- **Goal of the exercise**: Filter the entries for the word "will". Copy each line that has it.

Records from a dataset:
- - - - -
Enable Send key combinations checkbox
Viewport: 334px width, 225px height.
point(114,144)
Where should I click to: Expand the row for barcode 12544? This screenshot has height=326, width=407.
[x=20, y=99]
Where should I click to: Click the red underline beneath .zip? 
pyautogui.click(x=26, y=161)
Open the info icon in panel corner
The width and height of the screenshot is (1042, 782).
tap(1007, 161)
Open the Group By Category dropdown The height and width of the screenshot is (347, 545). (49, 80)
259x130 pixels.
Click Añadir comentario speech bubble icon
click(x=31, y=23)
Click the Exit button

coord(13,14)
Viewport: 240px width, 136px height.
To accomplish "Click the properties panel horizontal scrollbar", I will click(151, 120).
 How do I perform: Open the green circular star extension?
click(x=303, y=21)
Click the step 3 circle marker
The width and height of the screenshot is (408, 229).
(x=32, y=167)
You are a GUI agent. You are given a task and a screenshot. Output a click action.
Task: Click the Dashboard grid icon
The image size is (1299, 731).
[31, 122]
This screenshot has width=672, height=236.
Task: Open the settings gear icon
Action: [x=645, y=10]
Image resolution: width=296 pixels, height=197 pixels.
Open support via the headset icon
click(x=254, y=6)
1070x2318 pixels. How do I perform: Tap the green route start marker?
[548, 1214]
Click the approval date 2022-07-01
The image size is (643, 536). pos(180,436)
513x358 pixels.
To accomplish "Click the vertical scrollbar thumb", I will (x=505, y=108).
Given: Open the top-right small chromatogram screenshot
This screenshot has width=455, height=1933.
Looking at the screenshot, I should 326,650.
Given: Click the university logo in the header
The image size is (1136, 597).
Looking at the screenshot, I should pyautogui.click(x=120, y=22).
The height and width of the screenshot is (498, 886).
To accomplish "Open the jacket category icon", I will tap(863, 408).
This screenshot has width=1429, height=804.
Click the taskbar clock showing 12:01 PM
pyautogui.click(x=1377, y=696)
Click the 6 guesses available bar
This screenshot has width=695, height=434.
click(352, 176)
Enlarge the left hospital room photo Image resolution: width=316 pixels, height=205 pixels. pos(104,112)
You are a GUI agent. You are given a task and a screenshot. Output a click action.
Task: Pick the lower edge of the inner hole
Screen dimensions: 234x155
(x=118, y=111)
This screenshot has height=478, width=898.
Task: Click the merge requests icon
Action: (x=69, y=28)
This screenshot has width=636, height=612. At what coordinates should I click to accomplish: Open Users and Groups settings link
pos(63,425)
- - - - -
- **Response to this task**:
To accomplish "Click the properties panel horizontal scrollbar", I will click(151, 120).
To accomplish "Click the vertical scrollbar thumb", I will (x=505, y=108).
To accomplish "Open the jacket category icon", I will tap(863, 408).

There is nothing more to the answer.